Die gläserne Klippe

Von Monika Rosen

Gastkommentare
Monika Rosen ist Börsen-Expertin und Vizepräsidentin der Österreichisch-Amerikanischen Gesellschaft. Mehr als 20 Jahre war sie Chefanalystin einer österreichischen Großbank. Twitter: @Monika_Rosen

Der Aufstieg auf der Karriereleiter ist für Frauen immer noch schwieriger als für Männer. Über die Gründe dafür wird oft diskutiert. Zweifelsohne wird eine Frau in einer Führungsposition immer noch kritischer beäugt als ein männlicher Kollege - und das beginnt schon beim Aussehen. Der weibliche Führungsstil ist meist auch anders geprägt als der der Männer. Es geht mehr um das Miteinander und die Leistung im Team.
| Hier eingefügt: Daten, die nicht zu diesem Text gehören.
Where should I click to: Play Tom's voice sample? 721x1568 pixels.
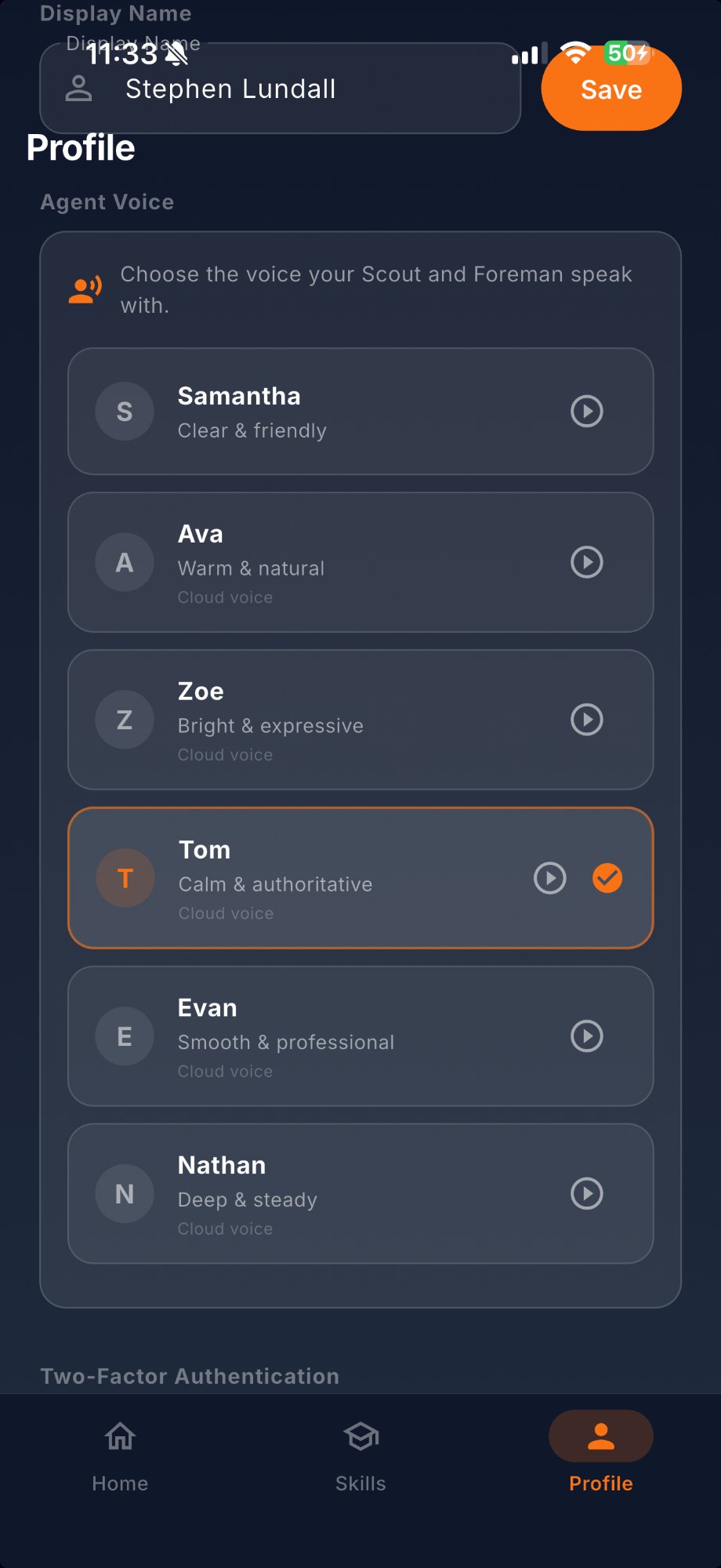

Nicht zuletzt deshalb werden Frauen gern in Krisen an die Spitze gerufen. Man nennt dieses Phänomen die "Gläserne Klippe". Typisch weibliche Eigenschaften wie Empathie und Kommunikationsfähigkeit sind in einer schwierigen Phase sehr gefragt. Darüber hinaus behaupten böse Zungen, dass es auch noch andere Gründe für das Phänomen gibt. Falls die Managerin das Schiff erfolgreich in ruhigere Gewässer führt, kann dann wieder ein Mann übernehmen. Sollte sie aber scheitern, hat sich kein Mann seinen Lebenslauf verpatzt.

Ein berühmtes Beispiel ist die ehemalige britische Premierministerin Theresa May, der der Brexit zum Verhängnis wurde. Mehr Fortune hatte Karin Bergmann, die erste Burgtheaterdirektorin, die auf den 2014 entlassenen Matthias Hartmann folgte. In jedem Fall sehen Frauen ihr Leben, und damit auch ihre Karriere, ganzheitlicher als Männer. Das sollten wir als Chance begreifen.